I would like to ask a question about the dataset splitting. If I have a dataset can I perform preprocessing (imputation, scaling, ecc.) on the entire dataset and then splitting it into train and validation? If I don't have the test set I often create new inputs by myself to test it.

Or should I split the dataset firstly and then performing preprocessing on the training set and applying the scaler and the imputer to the validation one?

2 Answers2

1

In principle, you can do many preprocessing activities (e.g., converting data types, removing NaN values, etc.) on the entire dataset since it does not make a difference whether these steps are separated into training and test set.

However, when for instance using a Standard Scaler, you should fit the scaler on the training data (usually including the validation set) and transform both the training and test data on this fitted model. This prevents information from the unseen test set to spill over into the training process. For some further discussion on the fit and transform of a Standard Scaler, you can look here: StandardScaler before or after splitting data - which is better?.

The same is true for removing outliers or imputing missing values (e.g., by the mean of the respective column). In this case, you should use the respective statistic of the training data for imputation and thus split the dataset before imputation.

Usually, the validation is treated as part of the training set (with K-fold cross-validation, there might not even be a fixed validation set), while the test set is separated as early as possible.

Hope this gives you a bit of guidance.

justinlk
  • 126
  • 5
  • Many thanks for your reply. So, is my approach right? I usually use the entire dataset as the training one and I perform all the preproccessing steps on it, then I split it into train and validation for the hyperparameter tuning and evaluation, later I import other data to be used as test, obviously I process them using the scaler and the imputer created on the train+validation one. My only doubt is when I use SMOTE for balancing the dataset, in that case SMOTE can be used on the trainin+validation or only on the training one? – Flavio Brienza Feb 19 '23 at 14:51
  • Yes, I believe your approach is right. I would personally use SMOTE on training and validation set and then use cross-validation for hyperparameter tuning to reduce possible overfitting. – justinlk Feb 19 '23 at 15:06
  • Because I have seen that by using SMOTE on the entire dataset and then splitting it into train and validation significantly improves the result on the validation one, but the performance is reduced on the test set. I think that it is normal since if I use it on the entire dataset and then I split it, in the validation there could be some data of the training one. So I do not know if I can use it on the entire dataset and then splitting it into train and validation, or splitting before even if I am not using the other dataset as the test one. I use this approach: https://youtu.be/JnlM4yLFNuo – Flavio Brienza Feb 19 '23 at 15:23
  • It is for sure not wrong to do it the way you are doing it, i.e., splitting training and validation set before SMOTE. If you find that test results improve, then stick with your approach! And again, if you feel like the validation set might introduce overfitting to your model, consider using k-fold cross-validation instead. – justinlk Feb 19 '23 at 15:28
  • Many thanks, is the link approach wrong or not?
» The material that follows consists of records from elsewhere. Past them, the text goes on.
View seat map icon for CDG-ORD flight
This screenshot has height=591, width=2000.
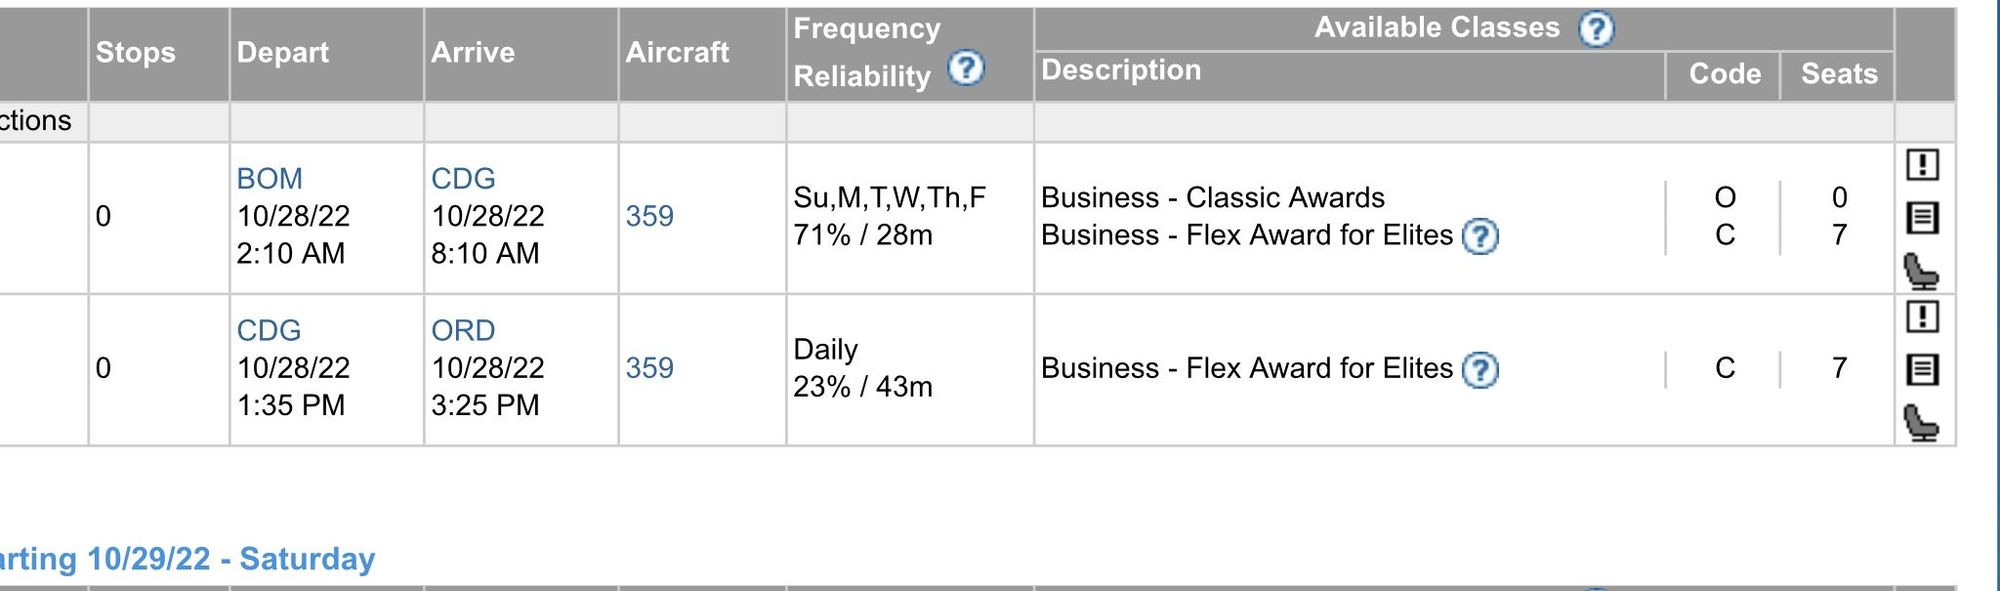tap(1921, 423)
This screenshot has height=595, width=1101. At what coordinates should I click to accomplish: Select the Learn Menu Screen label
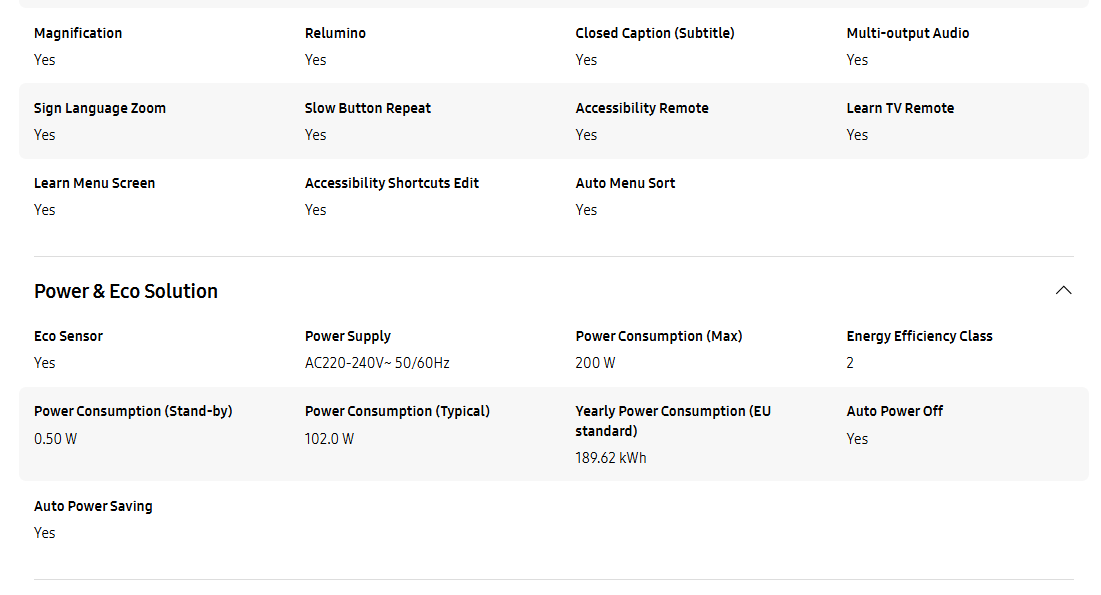94,183
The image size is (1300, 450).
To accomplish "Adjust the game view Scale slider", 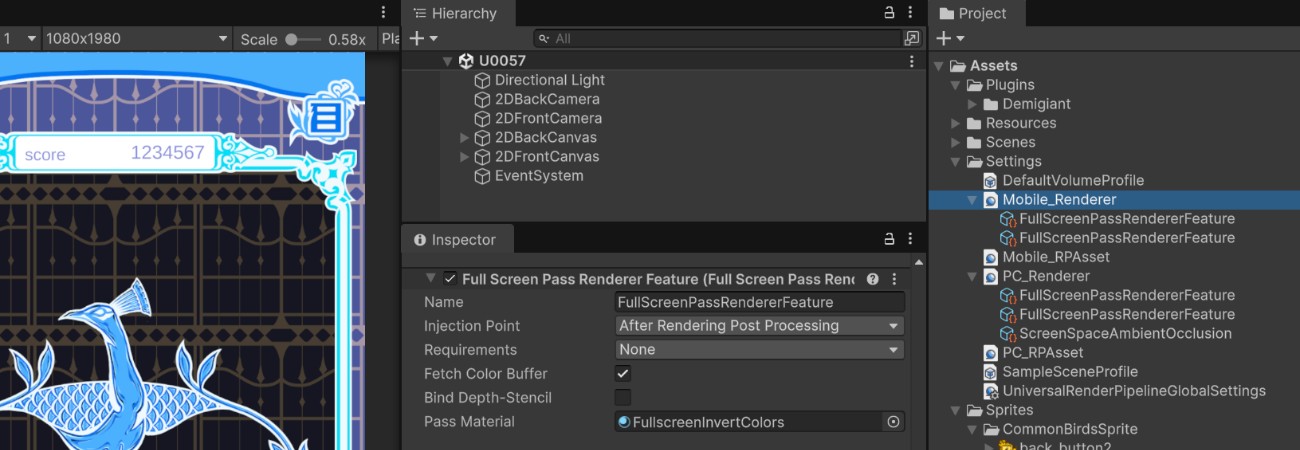I will (x=292, y=39).
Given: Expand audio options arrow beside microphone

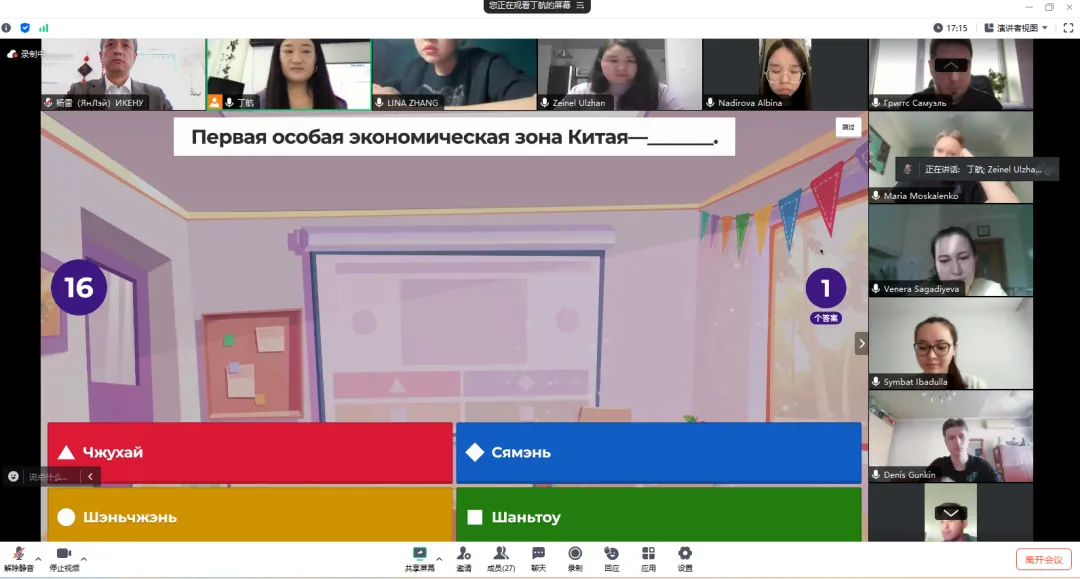Looking at the screenshot, I should point(39,559).
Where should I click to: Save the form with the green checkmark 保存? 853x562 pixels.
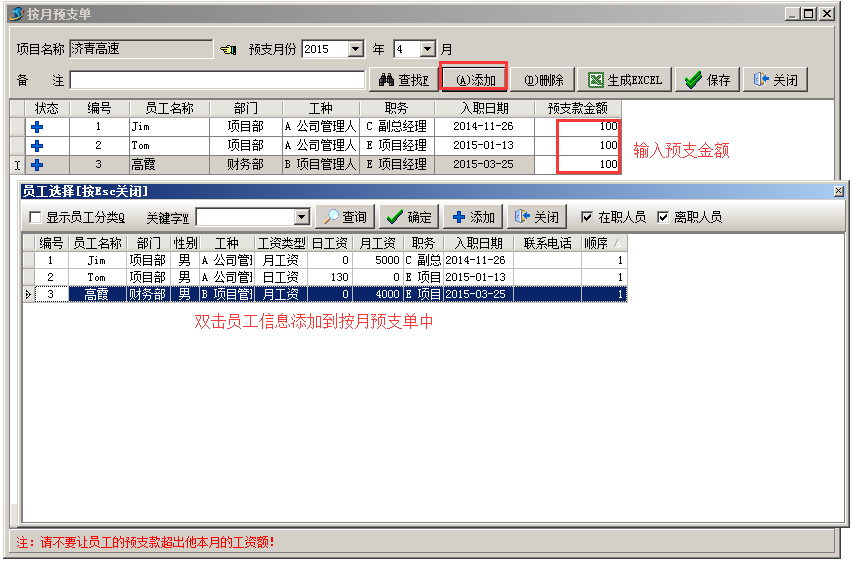[x=707, y=80]
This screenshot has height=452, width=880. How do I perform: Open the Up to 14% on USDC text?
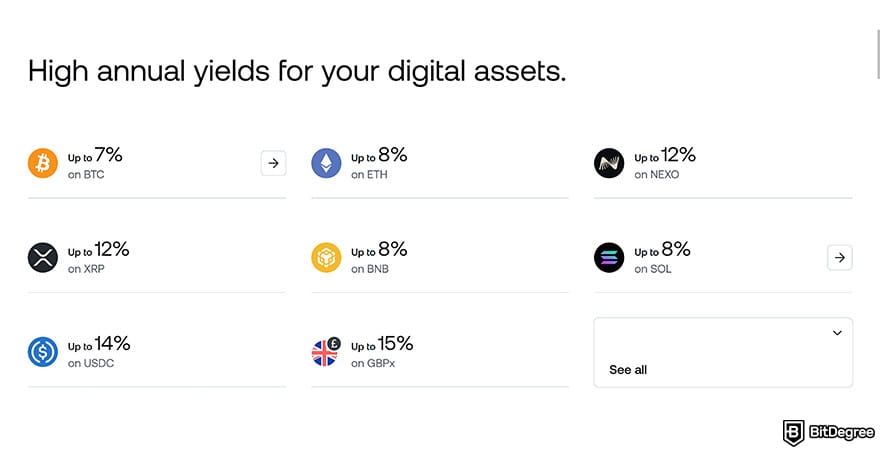[x=98, y=352]
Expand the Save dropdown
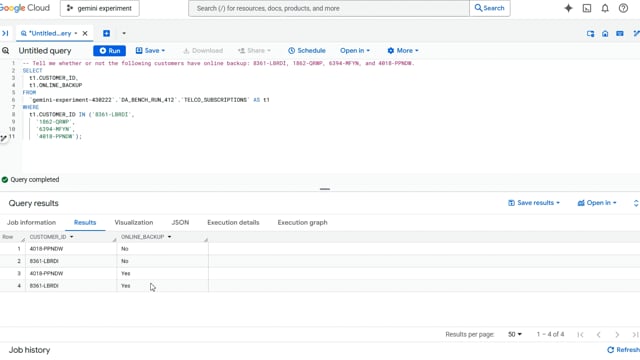 [150, 51]
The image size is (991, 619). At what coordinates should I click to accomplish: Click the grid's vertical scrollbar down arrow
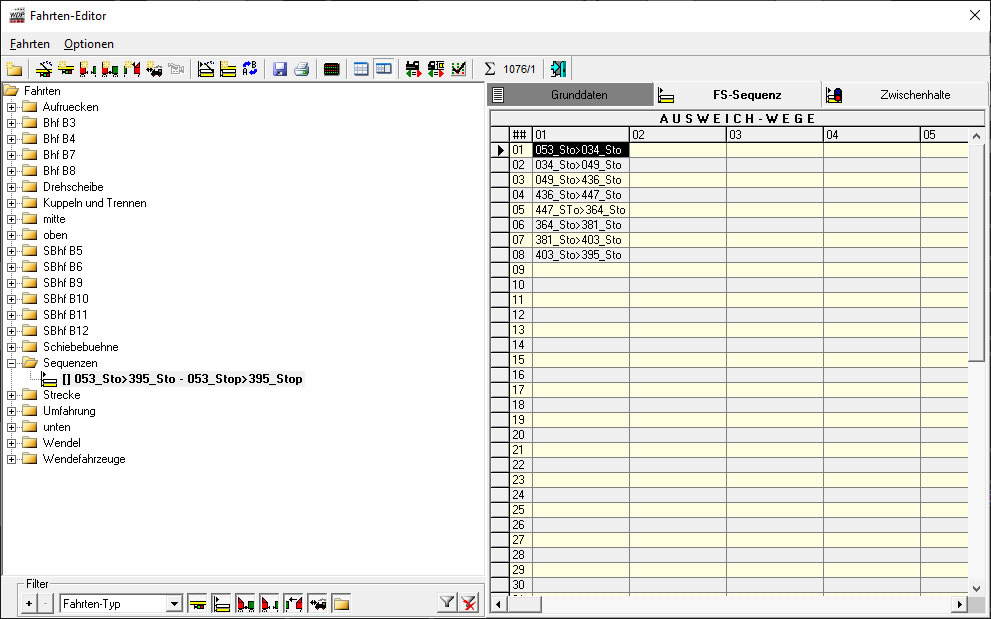pyautogui.click(x=976, y=588)
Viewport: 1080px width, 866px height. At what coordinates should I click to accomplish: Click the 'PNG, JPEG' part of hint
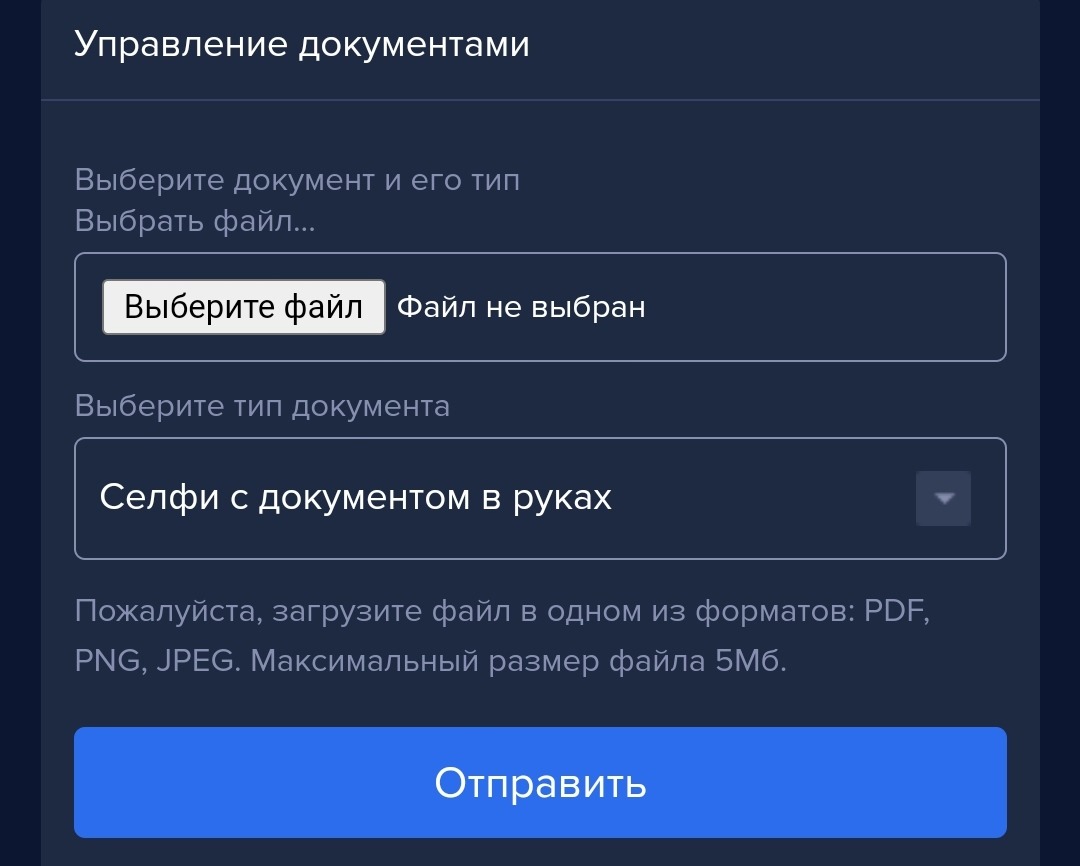(x=154, y=661)
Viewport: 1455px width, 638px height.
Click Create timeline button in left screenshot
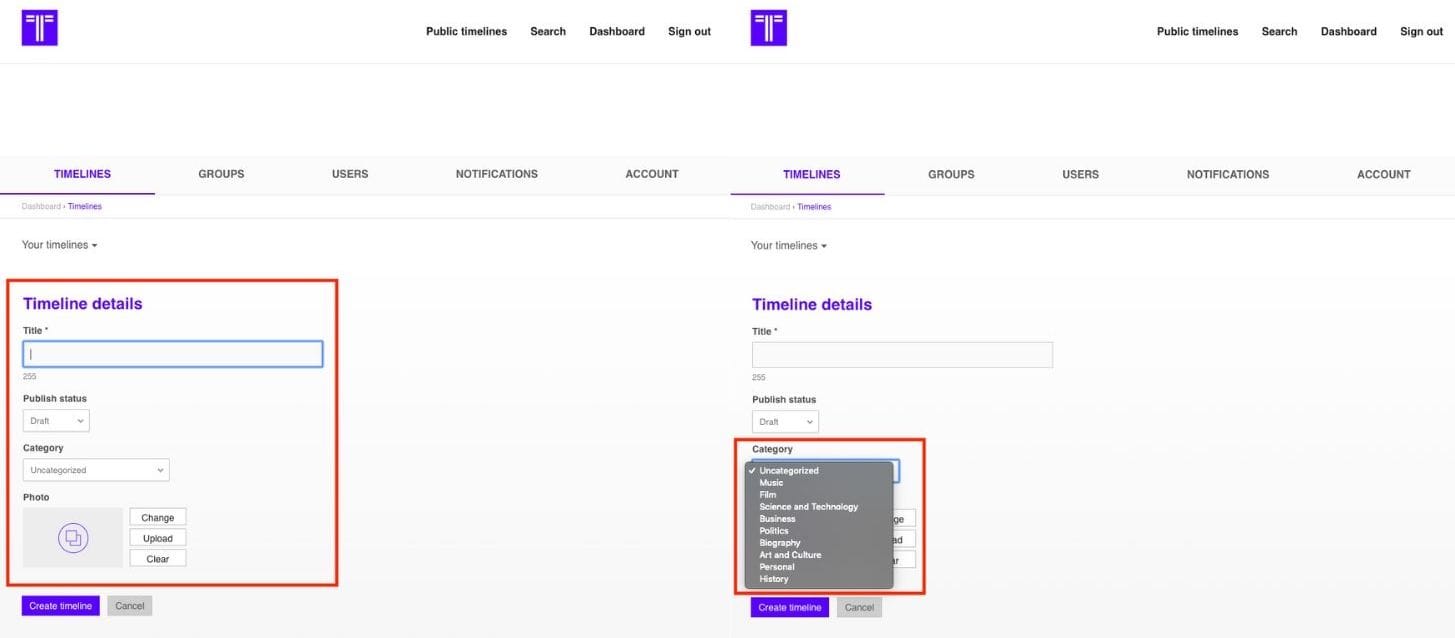click(x=61, y=606)
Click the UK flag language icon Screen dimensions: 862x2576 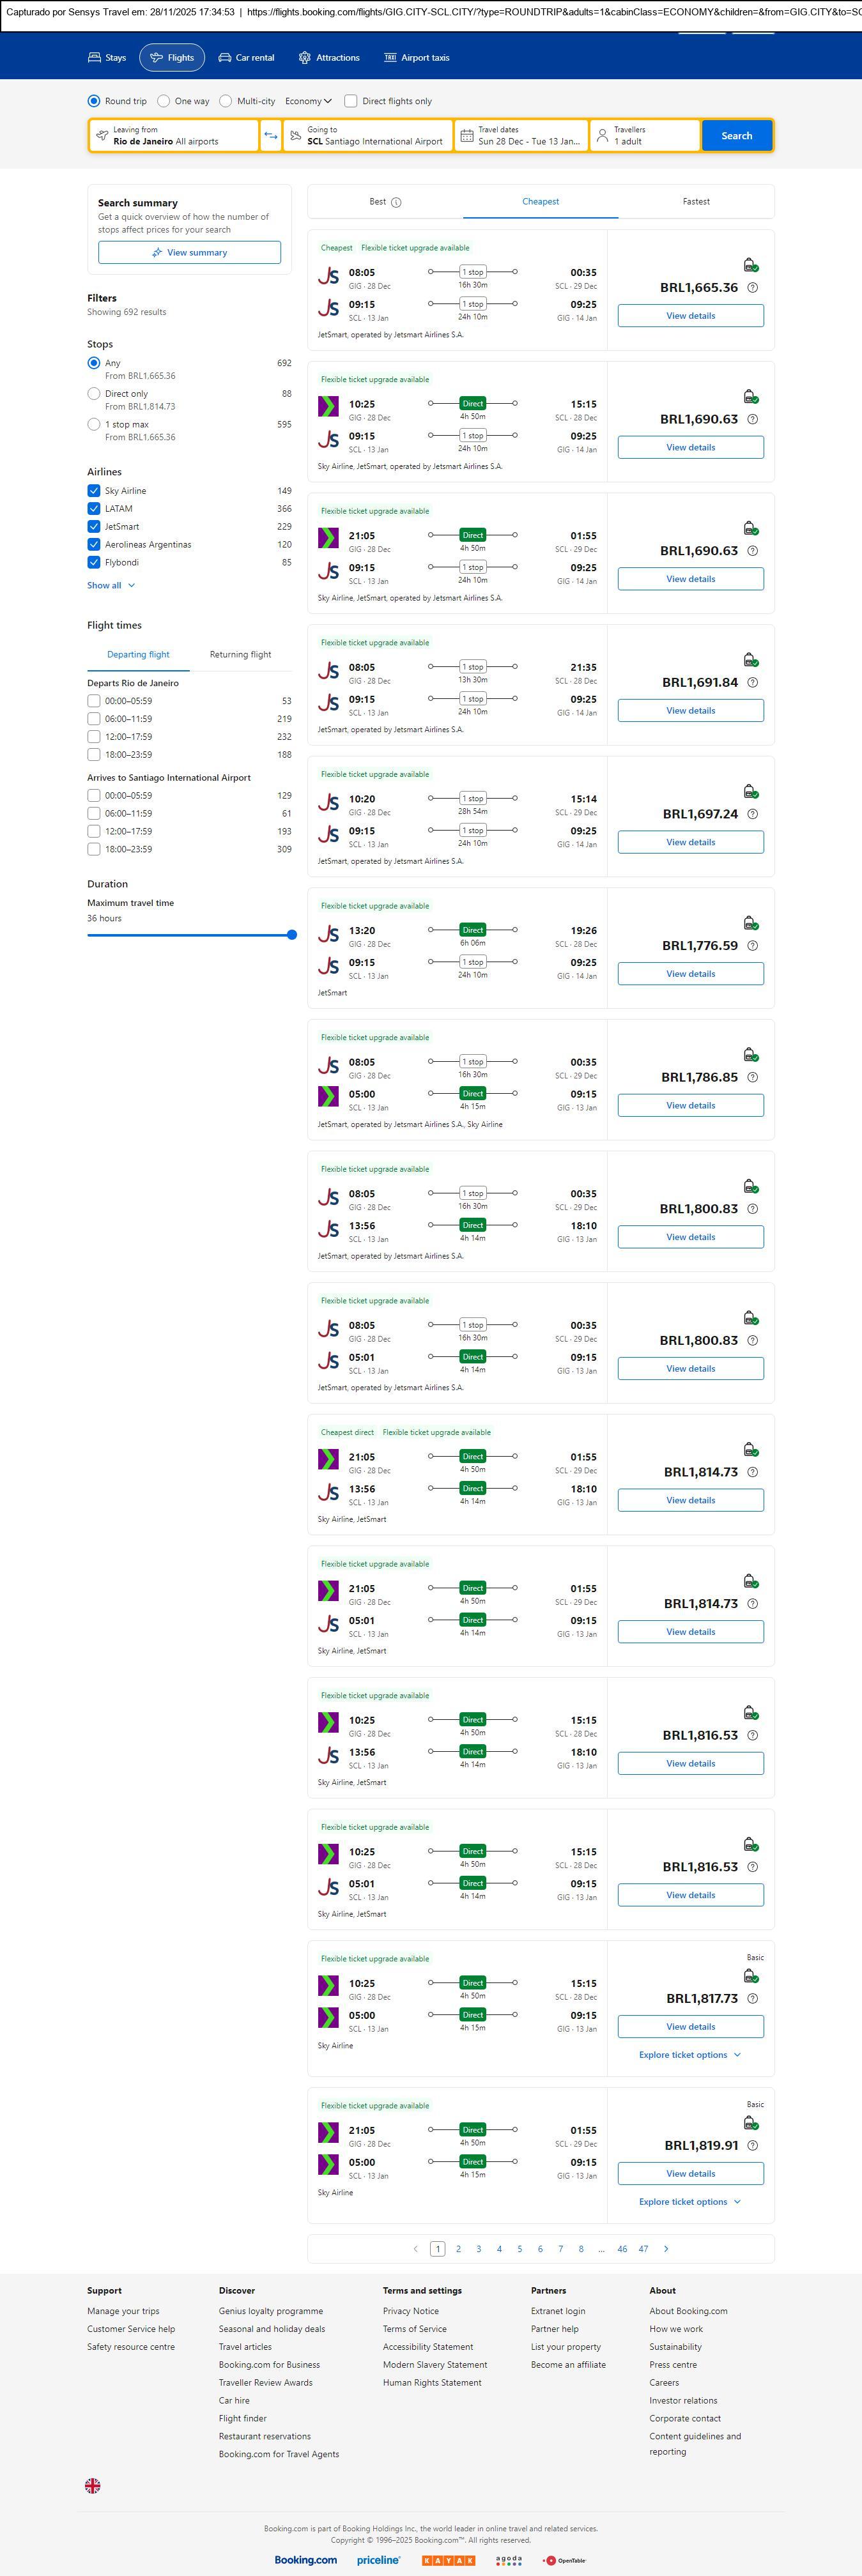(93, 2485)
Because I learned how to use SMOTE from this, but some comments say that it is wrong. – Flavio Brienza Feb 19 '23 at 15:35
  • Yes, the approach in the video is wrong. There, SMOTE is performed on both the training set and the test set (in the video's notebook "X" and "y"), which you should never do. Instead, following the video's code, performing SMOTE on "X_train" and "y_train" (defined in the video notebook one cell below SMOTE) would have been the correct approach. – justinlk Feb 19 '23 at 15:42
  • If instead of calling it X_test I'd call it X_validation, would the approach be right? Because I think that he wanted to mean the test set as the validation one. He hase only one dataset that is X. – Flavio Brienza Feb 19 '23 at 15:44
  • In the last cell of the notebook, he is printing a classification report (i.e., performance metrics) using "y_test", which has been part of the data used for SMOTE. So I still believe that his approach is wrong and the classification report does not reflect an unbiased evaluation of the model. If you have another dataset available to test the model in an unbiased way, using X_test and y_test as validation set for model training would be fine. – justinlk Feb 19 '23 at 15:54
  • 1
    Indeed I think exactly like you. In my opinion he should have called the test one validation, which has very high results (not normal for a test set), then he should have imported another dataset to test the results. For me it is not wrong the approach but the variables' names. You can like him to see which is the result on the validation set. But the best approach is to use SMOTE on the entire dataset and then Grid or Randomized Search CV to find the best parameters – Flavio Brienza Feb 19 '23 at 16:09
0

It's better to split the data into training and testing sets before doing things like scaling and imputation. This is because these steps are usually done using parameters learned from the training set, and then the same changes/parameters are applied to the testing set.

The test data should be representative of the data that the model is expected to encounter in real-life/production scenarios. This means that the test data should be in the same format and distribution as the data that the model will be used on in the future. This helps to ensure that the model will generalize well and make accurate predictions on new, unseen data.

If you do the split after these steps, you might accidentally include information from the test set in the training set (data leakage), which can make it look like the model works better than it actually does.